- [What you should do]:
Quote the entries below from the line with "The width and height of the screenshot is (780, 679)." through the line with "Open the search", both ends included, and only those lines.

- [Dataset]:
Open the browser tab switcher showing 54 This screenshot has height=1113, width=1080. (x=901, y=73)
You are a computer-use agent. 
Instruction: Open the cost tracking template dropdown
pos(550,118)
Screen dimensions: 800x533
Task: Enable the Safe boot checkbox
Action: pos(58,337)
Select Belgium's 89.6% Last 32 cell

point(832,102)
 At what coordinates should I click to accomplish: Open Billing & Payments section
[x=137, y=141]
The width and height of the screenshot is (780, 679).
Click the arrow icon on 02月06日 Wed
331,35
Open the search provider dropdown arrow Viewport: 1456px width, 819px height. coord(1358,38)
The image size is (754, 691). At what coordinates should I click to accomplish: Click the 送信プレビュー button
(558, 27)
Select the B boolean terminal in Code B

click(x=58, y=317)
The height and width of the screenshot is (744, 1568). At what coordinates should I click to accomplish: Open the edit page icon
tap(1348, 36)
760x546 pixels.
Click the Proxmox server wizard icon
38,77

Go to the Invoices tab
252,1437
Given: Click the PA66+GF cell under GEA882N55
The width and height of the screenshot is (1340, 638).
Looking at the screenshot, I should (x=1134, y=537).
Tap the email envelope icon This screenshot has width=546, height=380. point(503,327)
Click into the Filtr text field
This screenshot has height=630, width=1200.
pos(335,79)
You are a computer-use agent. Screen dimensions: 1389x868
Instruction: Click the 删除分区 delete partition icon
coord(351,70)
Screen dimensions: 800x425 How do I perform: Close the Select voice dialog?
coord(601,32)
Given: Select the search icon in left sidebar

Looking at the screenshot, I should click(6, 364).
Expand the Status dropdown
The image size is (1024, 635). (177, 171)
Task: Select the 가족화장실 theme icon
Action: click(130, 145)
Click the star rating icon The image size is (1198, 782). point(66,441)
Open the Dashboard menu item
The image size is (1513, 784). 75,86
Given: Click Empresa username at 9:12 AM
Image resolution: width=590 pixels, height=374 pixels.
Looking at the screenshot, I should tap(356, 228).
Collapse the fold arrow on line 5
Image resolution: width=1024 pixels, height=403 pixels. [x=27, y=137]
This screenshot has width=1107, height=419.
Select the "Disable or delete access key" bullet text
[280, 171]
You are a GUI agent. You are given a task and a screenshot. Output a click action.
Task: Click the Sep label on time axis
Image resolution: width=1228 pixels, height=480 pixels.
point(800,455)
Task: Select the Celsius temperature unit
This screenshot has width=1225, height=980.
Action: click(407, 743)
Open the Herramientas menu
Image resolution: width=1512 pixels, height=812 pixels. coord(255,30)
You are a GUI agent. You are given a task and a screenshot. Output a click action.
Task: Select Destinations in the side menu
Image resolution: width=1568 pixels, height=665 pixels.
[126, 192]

- [Response for this exercise]:
The width and height of the screenshot is (780, 679).
Click the arrow icon on 02月06日 Wed
331,35
Open the search provider dropdown arrow Viewport: 1456px width, 819px height. coord(1358,38)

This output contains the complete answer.